Stored items from a collection
*** Block opens ***

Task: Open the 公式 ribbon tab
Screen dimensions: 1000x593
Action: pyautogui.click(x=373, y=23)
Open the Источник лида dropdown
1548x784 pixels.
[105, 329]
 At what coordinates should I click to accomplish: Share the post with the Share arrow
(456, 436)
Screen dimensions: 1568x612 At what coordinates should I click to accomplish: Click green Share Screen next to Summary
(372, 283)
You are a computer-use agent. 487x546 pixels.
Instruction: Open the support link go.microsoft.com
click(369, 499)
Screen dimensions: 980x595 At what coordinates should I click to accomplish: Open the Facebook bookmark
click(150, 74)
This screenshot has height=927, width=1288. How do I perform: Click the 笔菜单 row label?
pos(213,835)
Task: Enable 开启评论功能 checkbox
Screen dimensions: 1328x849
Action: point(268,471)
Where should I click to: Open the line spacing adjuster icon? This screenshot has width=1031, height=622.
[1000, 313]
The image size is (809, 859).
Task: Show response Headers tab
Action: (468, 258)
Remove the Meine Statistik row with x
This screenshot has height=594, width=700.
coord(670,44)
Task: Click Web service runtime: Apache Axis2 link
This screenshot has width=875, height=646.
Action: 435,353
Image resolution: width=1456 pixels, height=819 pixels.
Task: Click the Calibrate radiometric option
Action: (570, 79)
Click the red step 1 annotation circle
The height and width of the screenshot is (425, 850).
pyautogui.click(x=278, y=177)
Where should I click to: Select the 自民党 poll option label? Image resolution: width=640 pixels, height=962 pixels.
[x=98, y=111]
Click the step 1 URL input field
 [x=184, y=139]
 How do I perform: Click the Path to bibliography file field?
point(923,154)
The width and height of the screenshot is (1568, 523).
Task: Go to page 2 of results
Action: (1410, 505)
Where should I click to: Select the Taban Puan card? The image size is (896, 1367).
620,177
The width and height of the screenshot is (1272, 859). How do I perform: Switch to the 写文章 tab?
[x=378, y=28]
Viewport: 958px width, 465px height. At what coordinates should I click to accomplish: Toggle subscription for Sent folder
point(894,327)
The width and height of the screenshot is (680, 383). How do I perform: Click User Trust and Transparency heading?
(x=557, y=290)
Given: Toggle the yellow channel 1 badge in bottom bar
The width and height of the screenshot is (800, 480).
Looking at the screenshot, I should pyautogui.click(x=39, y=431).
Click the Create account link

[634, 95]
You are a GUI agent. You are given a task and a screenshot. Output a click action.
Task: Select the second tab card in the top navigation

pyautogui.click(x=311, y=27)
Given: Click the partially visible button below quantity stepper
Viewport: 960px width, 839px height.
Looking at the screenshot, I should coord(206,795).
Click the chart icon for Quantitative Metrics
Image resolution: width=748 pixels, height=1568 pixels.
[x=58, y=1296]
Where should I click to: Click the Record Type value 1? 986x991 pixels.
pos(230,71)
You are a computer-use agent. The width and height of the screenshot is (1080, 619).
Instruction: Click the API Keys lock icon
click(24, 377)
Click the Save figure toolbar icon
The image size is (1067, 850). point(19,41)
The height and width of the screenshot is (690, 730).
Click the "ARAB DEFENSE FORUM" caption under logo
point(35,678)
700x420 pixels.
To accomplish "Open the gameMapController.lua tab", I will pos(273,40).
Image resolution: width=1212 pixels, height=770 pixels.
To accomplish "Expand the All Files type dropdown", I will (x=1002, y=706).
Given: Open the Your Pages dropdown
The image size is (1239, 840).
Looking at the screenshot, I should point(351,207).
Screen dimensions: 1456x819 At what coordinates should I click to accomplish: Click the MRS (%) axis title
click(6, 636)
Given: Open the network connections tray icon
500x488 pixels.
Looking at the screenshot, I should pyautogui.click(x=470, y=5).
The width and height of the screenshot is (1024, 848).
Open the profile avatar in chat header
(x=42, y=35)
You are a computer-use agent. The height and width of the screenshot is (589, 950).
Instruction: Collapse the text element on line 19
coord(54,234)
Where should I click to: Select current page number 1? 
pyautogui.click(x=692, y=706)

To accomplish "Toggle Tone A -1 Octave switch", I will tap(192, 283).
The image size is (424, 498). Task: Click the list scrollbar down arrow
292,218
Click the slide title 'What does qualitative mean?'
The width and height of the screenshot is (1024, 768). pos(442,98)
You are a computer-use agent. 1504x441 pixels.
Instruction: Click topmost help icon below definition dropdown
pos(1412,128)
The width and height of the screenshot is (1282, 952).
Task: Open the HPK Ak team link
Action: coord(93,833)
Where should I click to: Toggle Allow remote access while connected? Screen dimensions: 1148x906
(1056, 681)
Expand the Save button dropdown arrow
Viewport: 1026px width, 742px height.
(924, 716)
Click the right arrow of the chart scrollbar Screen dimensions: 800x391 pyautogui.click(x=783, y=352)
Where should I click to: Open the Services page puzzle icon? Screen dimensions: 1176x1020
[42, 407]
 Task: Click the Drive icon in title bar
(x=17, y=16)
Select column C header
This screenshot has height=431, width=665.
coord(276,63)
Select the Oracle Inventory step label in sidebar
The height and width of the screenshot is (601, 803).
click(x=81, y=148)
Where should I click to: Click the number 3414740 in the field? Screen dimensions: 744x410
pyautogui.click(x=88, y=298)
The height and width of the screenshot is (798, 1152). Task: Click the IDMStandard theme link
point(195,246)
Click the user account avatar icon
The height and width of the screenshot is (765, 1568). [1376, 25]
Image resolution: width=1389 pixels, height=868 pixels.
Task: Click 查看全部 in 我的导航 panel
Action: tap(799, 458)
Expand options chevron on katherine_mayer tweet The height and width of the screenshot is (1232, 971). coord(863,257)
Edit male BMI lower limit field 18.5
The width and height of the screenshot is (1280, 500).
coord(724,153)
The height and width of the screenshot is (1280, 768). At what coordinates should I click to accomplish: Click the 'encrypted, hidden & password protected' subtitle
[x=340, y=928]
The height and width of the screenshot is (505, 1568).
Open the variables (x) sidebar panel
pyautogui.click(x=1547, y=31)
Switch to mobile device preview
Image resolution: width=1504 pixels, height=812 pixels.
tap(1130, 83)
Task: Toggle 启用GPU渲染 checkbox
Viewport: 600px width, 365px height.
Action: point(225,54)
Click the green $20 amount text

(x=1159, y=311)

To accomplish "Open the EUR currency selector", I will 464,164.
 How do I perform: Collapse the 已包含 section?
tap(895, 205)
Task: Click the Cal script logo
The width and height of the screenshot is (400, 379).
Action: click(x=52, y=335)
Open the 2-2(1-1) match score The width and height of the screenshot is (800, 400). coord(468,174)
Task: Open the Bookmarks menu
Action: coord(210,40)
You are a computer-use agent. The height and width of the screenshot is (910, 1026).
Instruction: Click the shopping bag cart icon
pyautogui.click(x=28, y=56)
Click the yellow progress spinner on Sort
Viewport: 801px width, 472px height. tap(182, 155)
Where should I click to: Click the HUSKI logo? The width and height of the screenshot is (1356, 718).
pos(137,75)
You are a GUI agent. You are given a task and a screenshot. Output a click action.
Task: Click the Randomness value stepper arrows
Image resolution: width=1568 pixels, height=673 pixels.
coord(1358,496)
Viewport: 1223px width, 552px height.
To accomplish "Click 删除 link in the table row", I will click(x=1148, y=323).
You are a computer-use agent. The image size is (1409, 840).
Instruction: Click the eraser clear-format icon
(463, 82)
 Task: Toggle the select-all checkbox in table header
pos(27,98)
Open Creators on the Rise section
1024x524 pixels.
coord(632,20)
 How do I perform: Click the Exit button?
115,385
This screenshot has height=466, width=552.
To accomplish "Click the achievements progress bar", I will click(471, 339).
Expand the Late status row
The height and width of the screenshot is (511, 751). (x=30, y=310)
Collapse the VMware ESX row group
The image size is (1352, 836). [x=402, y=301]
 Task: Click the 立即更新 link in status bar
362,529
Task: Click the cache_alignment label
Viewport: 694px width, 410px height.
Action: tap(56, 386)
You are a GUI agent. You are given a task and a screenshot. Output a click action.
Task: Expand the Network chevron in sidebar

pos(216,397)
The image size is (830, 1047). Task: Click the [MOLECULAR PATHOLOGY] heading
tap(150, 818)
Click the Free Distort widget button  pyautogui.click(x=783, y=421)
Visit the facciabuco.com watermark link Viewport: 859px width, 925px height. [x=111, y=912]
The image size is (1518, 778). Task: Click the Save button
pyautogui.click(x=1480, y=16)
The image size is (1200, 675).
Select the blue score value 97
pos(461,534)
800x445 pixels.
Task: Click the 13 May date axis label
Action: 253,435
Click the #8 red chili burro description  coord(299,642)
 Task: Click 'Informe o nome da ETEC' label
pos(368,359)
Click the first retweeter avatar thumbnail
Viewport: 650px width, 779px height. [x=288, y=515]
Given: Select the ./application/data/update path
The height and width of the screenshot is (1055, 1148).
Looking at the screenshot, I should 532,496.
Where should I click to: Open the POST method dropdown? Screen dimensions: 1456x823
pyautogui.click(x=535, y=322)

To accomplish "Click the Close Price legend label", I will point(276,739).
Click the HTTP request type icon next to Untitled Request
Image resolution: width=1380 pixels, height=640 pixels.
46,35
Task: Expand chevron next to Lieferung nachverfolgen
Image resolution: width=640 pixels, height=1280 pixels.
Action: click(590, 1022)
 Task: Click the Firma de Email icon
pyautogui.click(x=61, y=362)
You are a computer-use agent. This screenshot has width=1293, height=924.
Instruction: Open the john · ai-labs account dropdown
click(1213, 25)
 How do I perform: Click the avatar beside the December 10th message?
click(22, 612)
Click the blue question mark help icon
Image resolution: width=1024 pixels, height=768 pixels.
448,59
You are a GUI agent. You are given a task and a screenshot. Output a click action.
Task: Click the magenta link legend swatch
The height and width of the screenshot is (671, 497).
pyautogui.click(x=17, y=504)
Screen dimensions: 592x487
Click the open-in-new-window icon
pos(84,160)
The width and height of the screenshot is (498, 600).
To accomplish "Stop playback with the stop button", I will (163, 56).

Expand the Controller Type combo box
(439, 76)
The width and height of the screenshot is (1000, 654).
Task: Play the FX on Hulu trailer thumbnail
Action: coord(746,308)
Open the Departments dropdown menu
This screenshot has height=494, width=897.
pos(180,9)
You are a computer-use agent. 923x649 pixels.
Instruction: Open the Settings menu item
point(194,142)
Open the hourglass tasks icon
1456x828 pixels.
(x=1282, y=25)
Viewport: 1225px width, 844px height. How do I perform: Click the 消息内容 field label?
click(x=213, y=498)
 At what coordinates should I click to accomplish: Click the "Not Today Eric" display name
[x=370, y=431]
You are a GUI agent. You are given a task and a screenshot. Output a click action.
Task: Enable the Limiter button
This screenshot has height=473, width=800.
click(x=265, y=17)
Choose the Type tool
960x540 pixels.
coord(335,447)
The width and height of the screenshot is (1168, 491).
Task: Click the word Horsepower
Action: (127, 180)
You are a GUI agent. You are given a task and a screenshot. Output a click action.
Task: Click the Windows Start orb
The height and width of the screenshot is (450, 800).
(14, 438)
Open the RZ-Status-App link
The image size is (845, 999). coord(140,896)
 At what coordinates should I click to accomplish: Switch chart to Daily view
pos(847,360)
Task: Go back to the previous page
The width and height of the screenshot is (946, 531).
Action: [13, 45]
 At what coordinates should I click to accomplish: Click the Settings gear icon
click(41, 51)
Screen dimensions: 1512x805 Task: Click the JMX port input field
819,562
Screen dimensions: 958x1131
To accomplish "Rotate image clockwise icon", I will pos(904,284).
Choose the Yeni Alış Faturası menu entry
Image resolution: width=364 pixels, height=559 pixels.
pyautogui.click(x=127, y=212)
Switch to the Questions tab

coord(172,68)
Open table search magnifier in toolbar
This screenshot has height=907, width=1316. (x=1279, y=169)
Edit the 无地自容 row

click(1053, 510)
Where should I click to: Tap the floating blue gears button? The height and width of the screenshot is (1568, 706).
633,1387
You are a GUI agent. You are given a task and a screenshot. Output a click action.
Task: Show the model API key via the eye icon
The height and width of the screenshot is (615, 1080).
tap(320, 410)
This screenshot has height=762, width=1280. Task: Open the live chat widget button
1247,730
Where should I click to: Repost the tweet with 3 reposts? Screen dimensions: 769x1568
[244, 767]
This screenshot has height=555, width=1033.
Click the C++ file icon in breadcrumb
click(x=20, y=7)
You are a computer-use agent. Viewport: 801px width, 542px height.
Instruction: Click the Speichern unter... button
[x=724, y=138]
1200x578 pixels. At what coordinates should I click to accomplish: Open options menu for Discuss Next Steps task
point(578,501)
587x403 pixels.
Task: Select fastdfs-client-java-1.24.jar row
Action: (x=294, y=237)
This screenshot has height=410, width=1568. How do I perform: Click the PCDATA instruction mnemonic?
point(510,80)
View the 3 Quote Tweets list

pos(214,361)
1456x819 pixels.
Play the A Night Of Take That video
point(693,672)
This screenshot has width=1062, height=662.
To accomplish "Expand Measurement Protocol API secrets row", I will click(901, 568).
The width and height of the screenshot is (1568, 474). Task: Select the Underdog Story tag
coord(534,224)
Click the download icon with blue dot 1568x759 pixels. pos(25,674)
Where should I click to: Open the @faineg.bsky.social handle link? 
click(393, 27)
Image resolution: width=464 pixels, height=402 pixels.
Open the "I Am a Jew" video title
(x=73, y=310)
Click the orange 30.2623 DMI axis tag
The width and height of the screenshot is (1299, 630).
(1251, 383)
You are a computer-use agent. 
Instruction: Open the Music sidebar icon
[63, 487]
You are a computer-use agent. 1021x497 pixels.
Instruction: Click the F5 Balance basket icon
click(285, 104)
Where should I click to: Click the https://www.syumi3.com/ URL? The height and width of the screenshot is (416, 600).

*** Block closes ***

▸ **Your objective**: Transcribe only, please, the lines from the first line of the records through the line with "Task: Click Web". Both of those lines are included.

▸ **Answer to the problem**:
Task: Open the 公式 ribbon tab
Screen dimensions: 1000x593
Action: pyautogui.click(x=373, y=23)
Open the Источник лида dropdown
1548x784 pixels.
[105, 329]
 At what coordinates should I click to accomplish: Share the post with the Share arrow
(456, 436)
Screen dimensions: 1568x612 At what coordinates should I click to accomplish: Click green Share Screen next to Summary
(372, 283)
You are a computer-use agent. 487x546 pixels.
Instruction: Open the support link go.microsoft.com
click(369, 499)
Screen dimensions: 980x595 At what coordinates should I click to accomplish: Open the Facebook bookmark
click(150, 74)
This screenshot has height=927, width=1288. How do I perform: Click the 笔菜单 row label?
pos(213,835)
Task: Enable 开启评论功能 checkbox
Screen dimensions: 1328x849
Action: point(268,471)
Where should I click to: Open the line spacing adjuster icon? This screenshot has width=1031, height=622.
[1000, 313]
The image size is (809, 859).
Task: Show response Headers tab
Action: (468, 258)
Remove the Meine Statistik row with x
This screenshot has height=594, width=700.
coord(670,44)
Task: Click Web service runtime: Apache Axis2 link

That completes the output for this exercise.